Yo estaría por decir que el 98% de las películas van del efecto que produce la belleza femenina en los hombres que las miran. Decía Marcel Pagnol que en el cine solo existe un argumento: un hombre desea a una mujer; si se la tira, es una comedia, y si no, es una tragedia. Yo no diría tanto -porque también hay películas de hombres que desean hombres, y de mujeres que desean mujeres, e incluso de mujeres que desean hombres, aunque éstas sean las más raras en la cartelera- pero vamos, que entiendo por dónde iba el bueno de Marcel.

En concreto, “The Neon Demon” analiza el efecto que produce la belleza de una tía-buena en el gremio de las tías-buenas que compiten por los trabajos de modelo. Es por eso que la película, aunque sea una ida de olla, contiene al menos una exhibición de bellezones que entretiene mucho la tarde de primavera.

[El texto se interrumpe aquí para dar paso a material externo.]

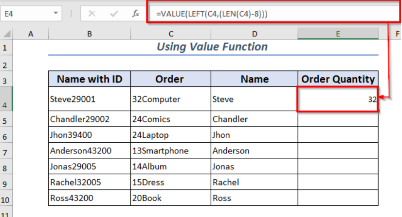Select row 7 header
Image resolution: width=402 pixels, height=217 pixels.
tap(5, 151)
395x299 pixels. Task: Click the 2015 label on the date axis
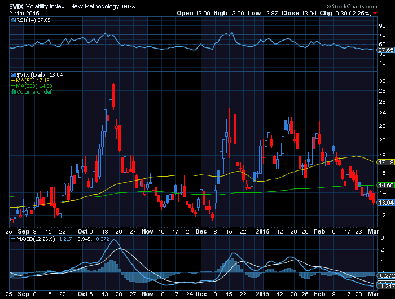tap(262, 231)
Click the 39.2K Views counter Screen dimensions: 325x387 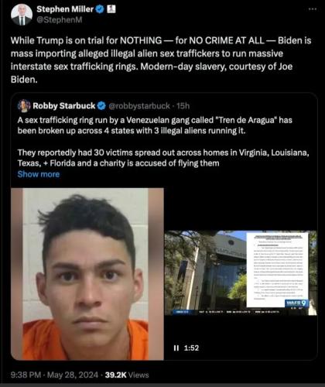tap(127, 375)
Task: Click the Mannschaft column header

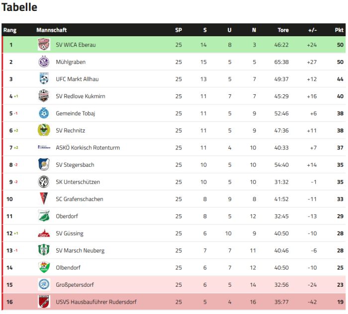Action: (x=51, y=30)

Según la teoría de NWR, la belleza hipnótica de una mujer produce en las demás el deseo de arañarle la cara o de hacerle cosas aún peores. Una envidia cochina, vamos. Un afán de destrucción de la obra de arte. Los hombres, en cambio, con los hombres más guapos que nos roban a las mujeres, no sentimos ese fuego agresivo en las entrañas. Nos limitamos a murmurar por lo bajo: “Joder, hay tíos con suerte..”. Es como un reconocimiento deportivo de la derrota. Una sumisión simiesca al macho alfa. Una resignación pacífica, aunque muy triste, de los mandriles secundarios.